When the king departs, Manik Pir shifts back to his divine self and demands his sabots. Because he is a tough customer to handle. Dukhiya insists that he should be blessed with at least three and a half sons before he parts with such a valuable object. Manik Pir laughs at his protégée's selfish buffoonery and says, 'You cannot forget the characteristics of a cowherd even though you are now a king of an extensive kingdom!' So, to prove that he has indeed acquired regal stature. Dukhiya has to part with the stolen sabots. Manik Pir departs for Mecca and Dukhiya offers oblation due to a pir with great pomp and fanfare (Sen 1400: 64-70).
As recounted in Fakir Muhammad's Manik Pirer Git, Dukhiya's stealing of the pir's golden sabots is a typical enactment of the infrapolitics of the subaltern classes, but, as the poet wishes to show, misdirected because the pir is not the class enemy. Rather, his representation stands for a culture-heroltrickster who acts for mitigating or denying claims made on the 'low-caste' Hindus by landlords, kings and the state (as by Dukhiya's marriage with the princess) and advance its own claim on land (as by Dukhiya's winning half of the kingdom). Thus celebrating the victory of a trickster's evasion, deceit, and cunning, Manik Pirer Git displays clear signs of class resistance, if, by this term, we may include:
any acts by members of subordinate class that is or are intended to mitigate or deny claims (for example, rents, taxes, prestige) made on that loss by superordinate classes (for example, landlords, large farmers, the state) or to advance its own claims (for example, work, land, charity, respect) vis-à-vis those superordinate classes (Scott 1985: 290).
This is not to deny that Manik Pirer Git is permeated with 'common sense', ie, 'uncritical and largely unconscious way of perceiving and understanding the world that has become 'common'' (Hoare and Smith in Gramsci 1971: 322), and 'the incoherent set of generally held assumptions and beliefs common to any society' (Hoare and Smith in Gramsci 1971: 323). The starkest example of this 'common sense' is the text's implicit demand that the people must submit to Manik Pir with unquestioned devotion if they are to bring change to their material condition. Obviously, 'common sense is an ambiguous, contradictory and multiform concept, and that to refer to common sense as a confirmation of truth is nonsense' (Gramsci 1971: 423). Nevertheless, the cult as 'a unity of faith between a conception of the world and a corresponding noun of conduct' (Gramsci 1971: 326) does not signify self-deception of the followers. Rather, '[i]t signifies that the social group in question may indeed have its own conception of the world, even if only embryonic' (Gramsci 1971: 326). That conception clearly exhibits the capability of identifying points of antagonistic interest regarding claim on land and prestige of the 'low-caste' Hindus against landlords, kings, and the state.

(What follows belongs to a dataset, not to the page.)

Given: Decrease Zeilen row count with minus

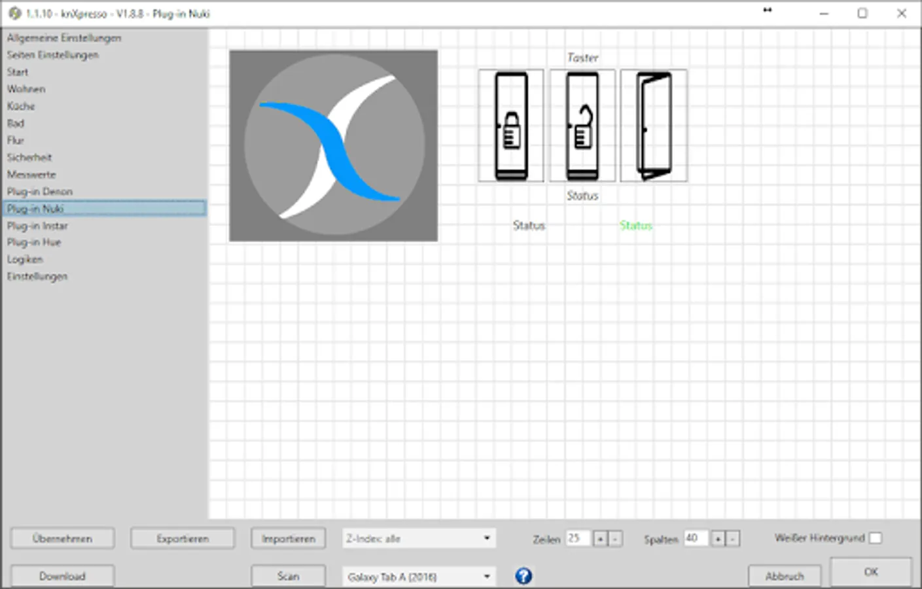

However, the signs of class resistance need not mask the intention of imposing the habitus of the cult of Manik Pir on popular Hinduism. By beginning with a challenge tossed by a 'low' caste Hindu to Manik Pir (as in Dukhiya's stealing of the sabots) and meeting the challenge not by aggression as displayed in another exploit of the pir named 'Kanu Ghoser Pala,' but by acceding to demands of the 'low' caste Hindu, Fakir Muhammad befriends popular Hinduism with tact and discretion. But he ends the narrative by forcing Dukhiya to prove that he has acquired regal stature and thus to renounce his instinctive impulses toward the immediate gratification of his sexual desire. This strategy allows the cult of Manik Pir to extend (what Carroll <1981: 305> would argue after Freud) as its 'civilizing' influence over Dukhiya. By thus exerting control over the selfish buffoon, the cult of seeks to monopolize of the legitimate exercise of the power over the on the marginalized Hindus.
Conclusion
It should thus be clear that representations of Manik Pir, as crafted in written narratives of colonial Bengal, has more to offer than grandiloquent tales devoid of inner significance, philosophical knowledge, and 'truth.' He eludes or perhaps refuses to be named as a historical personality and continuously elides a definite identity, choosing rather to reside the fictive world of popular imagination. His representations function as a trickster who fools the colonizers and joins the subalterns in a struggle against the dominant classes. At the same time, it imposes the habitus of the cult. The scholars, who have dismissed such narratives as unworthy of critical notice, have missed the point that a grandiloquent tale generated from popular culture and articulated the third realm that lies strategically between the realms of the public and the hidden transcripts are intentionally constructed to appear exaggerated, pretentious and superficial. This is because the 'appearance' masks insidious intentions that speak warily in tire face of dull compulsion of economic relation. If one cares to peel away the mask with the skill of nuanced reading, one may uncover disguised ideological insubordination and critiques of the dominant classes.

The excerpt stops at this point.